▶ **Challenges**:
[1] Check each of the following statements against the routing thread below and say whether it agrees with the text. For each, answer yes or no and quote the words that decide it. (a) The priority was changed from Critical to Major. (b) The SQL lookup performs regex matching. (c) The SQL query uses node/% for the node path.
[2] Edit the part of the routing thread that opens with the words containing "This will need" and closes with "of RouterCompiler code.", replacing "Drupal" with "Drupal 8".
[3] In the routing thread below, which issue tag was added when the priority was lowered?

▶ **Text section**:

- - -

This will need an update, or at least a forced router rebuild, so marking D8 upgrade path.

Not changing status, but yes I don't think this is critical without some numbers.

dawehner’s picture

Status: Active » Needs review
FileSize
2.45 KB

Okay, so let's try it in Drupal, but yeah I doubt that the amount of code is really relevant, we just save a bunch of RouterCompiler code.

Status: Needs review » Needs work

The last submitted patch, 5: compiled_route-1964922-4.patch, failed testing.

Wim Leers’s picture

Priority: Critical » Major
Issue tags: +needs profiling

Let's make it major then. chx described it to me like a huge performance problem. But I guess we should first investigate.

chx’s picture

> Is it possible that preg_match doesn't match? Didn't we already do the matching in SQL?

This should not be a question. The routing system innards should have been documented before commit as the menu was. But it was not because noone knows not even those who forced this pile of crap upon us.

dawehner’s picture

This should not be a question. The routing system innards should have been documented before commit as the menu was. But it was not because noone knows not even those who forced this pile of crap upon us.

Just to be clear, talking about the history should not matter in this history. This part certainly always had documentation on http://symfony.com/doc/current/components/routing/introduction.html#usage

> Is it possible that preg_match doesn't match? Didn't we already do the matching in SQL?

You can use regex in sql to validate that a certain bit is a number? Could be possible but I am not sure it is worth trying out. In general though we could optimize here by storing a flag whether the regex stores
anything more than just the ancestors, because those we already check in the SQL query. I am 100% sure that we do have routes where we use \d for example.

chx’s picture

Hrm. What I am talking about is that we match already node/{node} to node/% in SQL. Can you have node/this-must-be-a-number and node/this-is-not-a-number-but-still-variable routes both?? How would that even look in a routing yaml?

dawehner’s picture

Hrm. What I am talking about is that we match already node/{node} to node/% in SQL. Can you have node/this-must-be-a-number and node/this-is-not-a-number-but-still-variable routes both?? How would that even look in a routing yaml?

Yes, for the SQL query we use node/%. Here is an example how this would look like in the YAML file.

node.view:
  path: /node/{node}
  defaults:
    ...
  requirements:
    node: \d
    _access: 'TRUE'

node.special:
  path: /node/{node_or_user}
  defaults:
    ...
  requirements:
    _access: 'TRUE'
Crell’s picture

Daniel is correct. The regex in UrlMatcher is more specific and restrictive than the SQL query precisely because we are not doing any regex matching in the SQL lookup. There's no SQL-agnostic way of doing so that I'm aware of, so we just ported forward the query algorithm from D7.

- - -

▶ **Extracted material**:
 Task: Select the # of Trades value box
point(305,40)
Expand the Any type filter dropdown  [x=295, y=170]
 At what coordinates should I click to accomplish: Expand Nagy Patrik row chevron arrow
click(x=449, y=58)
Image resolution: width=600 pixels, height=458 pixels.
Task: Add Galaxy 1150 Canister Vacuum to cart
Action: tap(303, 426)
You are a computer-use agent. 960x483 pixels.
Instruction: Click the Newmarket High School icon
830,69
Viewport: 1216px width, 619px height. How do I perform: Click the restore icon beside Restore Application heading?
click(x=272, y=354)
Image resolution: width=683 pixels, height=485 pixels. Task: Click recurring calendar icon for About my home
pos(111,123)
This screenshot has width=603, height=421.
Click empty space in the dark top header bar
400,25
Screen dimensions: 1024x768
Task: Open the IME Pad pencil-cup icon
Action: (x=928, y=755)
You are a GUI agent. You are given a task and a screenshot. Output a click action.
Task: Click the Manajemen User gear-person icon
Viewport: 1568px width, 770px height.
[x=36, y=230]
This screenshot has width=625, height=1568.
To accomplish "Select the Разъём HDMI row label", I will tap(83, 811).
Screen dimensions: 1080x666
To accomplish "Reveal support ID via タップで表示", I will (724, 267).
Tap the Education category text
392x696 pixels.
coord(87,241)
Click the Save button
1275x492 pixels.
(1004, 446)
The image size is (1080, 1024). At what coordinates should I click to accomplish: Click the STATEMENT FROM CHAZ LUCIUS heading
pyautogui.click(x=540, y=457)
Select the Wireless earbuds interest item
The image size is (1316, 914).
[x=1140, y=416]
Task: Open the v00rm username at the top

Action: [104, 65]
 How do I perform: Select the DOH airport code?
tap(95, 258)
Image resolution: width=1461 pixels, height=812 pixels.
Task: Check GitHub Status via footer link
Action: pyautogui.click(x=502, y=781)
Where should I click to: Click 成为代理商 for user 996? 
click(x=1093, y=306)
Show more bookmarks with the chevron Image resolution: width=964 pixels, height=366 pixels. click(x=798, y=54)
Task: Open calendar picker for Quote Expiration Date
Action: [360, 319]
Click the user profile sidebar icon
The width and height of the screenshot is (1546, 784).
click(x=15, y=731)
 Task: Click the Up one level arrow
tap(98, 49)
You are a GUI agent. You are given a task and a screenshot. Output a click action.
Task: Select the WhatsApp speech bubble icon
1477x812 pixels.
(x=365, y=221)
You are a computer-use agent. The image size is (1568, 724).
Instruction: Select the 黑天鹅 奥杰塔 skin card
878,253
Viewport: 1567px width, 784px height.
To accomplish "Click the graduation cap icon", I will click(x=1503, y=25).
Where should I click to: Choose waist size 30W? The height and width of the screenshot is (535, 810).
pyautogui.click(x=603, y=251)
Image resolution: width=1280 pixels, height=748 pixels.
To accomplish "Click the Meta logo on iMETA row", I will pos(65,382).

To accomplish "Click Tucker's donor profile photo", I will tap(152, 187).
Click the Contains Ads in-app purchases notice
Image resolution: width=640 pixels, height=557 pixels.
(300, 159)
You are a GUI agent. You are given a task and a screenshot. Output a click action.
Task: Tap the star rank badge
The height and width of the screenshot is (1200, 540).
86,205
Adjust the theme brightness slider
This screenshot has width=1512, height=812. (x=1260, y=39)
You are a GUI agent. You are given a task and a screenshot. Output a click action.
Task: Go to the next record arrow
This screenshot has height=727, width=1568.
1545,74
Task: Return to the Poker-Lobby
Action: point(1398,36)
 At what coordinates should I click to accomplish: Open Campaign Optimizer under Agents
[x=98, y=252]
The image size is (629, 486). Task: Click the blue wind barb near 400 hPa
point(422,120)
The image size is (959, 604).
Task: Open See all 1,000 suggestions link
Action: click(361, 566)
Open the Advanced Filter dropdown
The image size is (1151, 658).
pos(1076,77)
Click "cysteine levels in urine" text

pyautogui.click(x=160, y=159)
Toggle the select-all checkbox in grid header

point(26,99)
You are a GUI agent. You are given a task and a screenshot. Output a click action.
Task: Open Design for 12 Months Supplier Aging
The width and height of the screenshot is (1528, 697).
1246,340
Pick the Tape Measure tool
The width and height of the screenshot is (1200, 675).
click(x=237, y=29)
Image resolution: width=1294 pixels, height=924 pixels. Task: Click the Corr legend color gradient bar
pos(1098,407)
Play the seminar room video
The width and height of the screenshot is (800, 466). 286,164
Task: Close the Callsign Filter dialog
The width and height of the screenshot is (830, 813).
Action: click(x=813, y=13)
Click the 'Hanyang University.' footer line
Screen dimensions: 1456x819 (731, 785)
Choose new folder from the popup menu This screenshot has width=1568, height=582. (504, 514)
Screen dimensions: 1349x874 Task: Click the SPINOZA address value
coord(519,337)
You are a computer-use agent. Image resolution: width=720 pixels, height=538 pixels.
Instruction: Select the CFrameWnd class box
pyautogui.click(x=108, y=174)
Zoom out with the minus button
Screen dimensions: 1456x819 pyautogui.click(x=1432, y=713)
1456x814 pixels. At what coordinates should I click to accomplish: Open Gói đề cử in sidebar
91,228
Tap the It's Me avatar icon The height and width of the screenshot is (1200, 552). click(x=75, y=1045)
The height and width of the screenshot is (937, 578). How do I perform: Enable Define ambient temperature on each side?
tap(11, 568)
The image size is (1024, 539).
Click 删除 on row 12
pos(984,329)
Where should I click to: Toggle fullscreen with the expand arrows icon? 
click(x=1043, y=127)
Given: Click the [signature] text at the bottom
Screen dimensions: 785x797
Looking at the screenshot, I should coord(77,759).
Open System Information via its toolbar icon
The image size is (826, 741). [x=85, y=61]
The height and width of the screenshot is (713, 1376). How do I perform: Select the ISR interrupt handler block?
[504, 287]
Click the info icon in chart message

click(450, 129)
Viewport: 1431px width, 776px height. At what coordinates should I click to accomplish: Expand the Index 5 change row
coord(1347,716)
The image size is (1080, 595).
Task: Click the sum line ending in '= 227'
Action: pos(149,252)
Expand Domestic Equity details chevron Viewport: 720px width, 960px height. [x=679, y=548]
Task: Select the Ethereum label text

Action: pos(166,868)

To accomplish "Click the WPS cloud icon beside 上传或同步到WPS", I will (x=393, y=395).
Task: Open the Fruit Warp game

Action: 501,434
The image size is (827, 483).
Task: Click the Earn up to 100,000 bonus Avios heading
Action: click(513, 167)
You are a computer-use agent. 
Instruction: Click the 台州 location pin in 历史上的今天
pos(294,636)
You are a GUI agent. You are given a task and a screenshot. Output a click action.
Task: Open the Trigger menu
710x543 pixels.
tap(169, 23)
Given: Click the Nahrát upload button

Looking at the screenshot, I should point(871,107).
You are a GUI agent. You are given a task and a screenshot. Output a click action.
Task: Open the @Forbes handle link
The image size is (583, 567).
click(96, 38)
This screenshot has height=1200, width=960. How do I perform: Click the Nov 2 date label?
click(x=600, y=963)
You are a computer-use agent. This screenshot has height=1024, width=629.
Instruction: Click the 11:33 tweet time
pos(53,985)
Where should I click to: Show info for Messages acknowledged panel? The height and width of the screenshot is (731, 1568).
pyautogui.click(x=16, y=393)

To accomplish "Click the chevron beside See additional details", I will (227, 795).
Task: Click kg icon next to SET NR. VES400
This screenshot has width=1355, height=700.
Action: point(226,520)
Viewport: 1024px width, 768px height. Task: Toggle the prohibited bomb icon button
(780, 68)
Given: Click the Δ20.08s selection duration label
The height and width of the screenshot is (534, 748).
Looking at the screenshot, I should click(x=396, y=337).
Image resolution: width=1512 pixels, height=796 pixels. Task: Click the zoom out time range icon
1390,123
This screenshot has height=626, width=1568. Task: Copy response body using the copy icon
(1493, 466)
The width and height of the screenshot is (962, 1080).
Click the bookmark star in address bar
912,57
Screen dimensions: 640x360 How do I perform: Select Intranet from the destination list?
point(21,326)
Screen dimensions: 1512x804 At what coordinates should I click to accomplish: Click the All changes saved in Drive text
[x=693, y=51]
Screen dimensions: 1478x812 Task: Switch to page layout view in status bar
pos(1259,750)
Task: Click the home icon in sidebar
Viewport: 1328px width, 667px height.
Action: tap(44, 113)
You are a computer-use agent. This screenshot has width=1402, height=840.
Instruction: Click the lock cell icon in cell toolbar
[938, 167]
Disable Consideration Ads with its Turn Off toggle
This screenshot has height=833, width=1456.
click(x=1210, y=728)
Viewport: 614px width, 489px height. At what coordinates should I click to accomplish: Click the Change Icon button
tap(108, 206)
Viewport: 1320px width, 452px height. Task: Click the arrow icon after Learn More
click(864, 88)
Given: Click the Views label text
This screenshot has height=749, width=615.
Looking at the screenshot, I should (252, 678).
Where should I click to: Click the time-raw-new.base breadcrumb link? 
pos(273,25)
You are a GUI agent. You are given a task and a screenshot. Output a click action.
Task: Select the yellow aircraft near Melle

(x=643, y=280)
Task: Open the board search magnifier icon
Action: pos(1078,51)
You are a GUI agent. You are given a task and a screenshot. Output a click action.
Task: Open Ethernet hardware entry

- - -

▶ **Exercise answers**:
[1]
(a) Yes: "Priority: Critical » Major"
(b) No: "we are not doing any regex matching in the SQL lookup"
(c) Yes: "Yes, for the SQL query we use node/%."

[2]
This will need an update, or at least a forced router rebuild, so marking D8 upgrade path.

Not changing status, but yes I don't think this is critical without some numbers.

dawehner’s picture

Status: Active » Needs review
FileSize
2.45 KB

Okay, so let's try it in Drupal 8, but yeah I doubt that the amount of code is really relevant, we just save a bunch of RouterCompiler code.

[3] needs profiling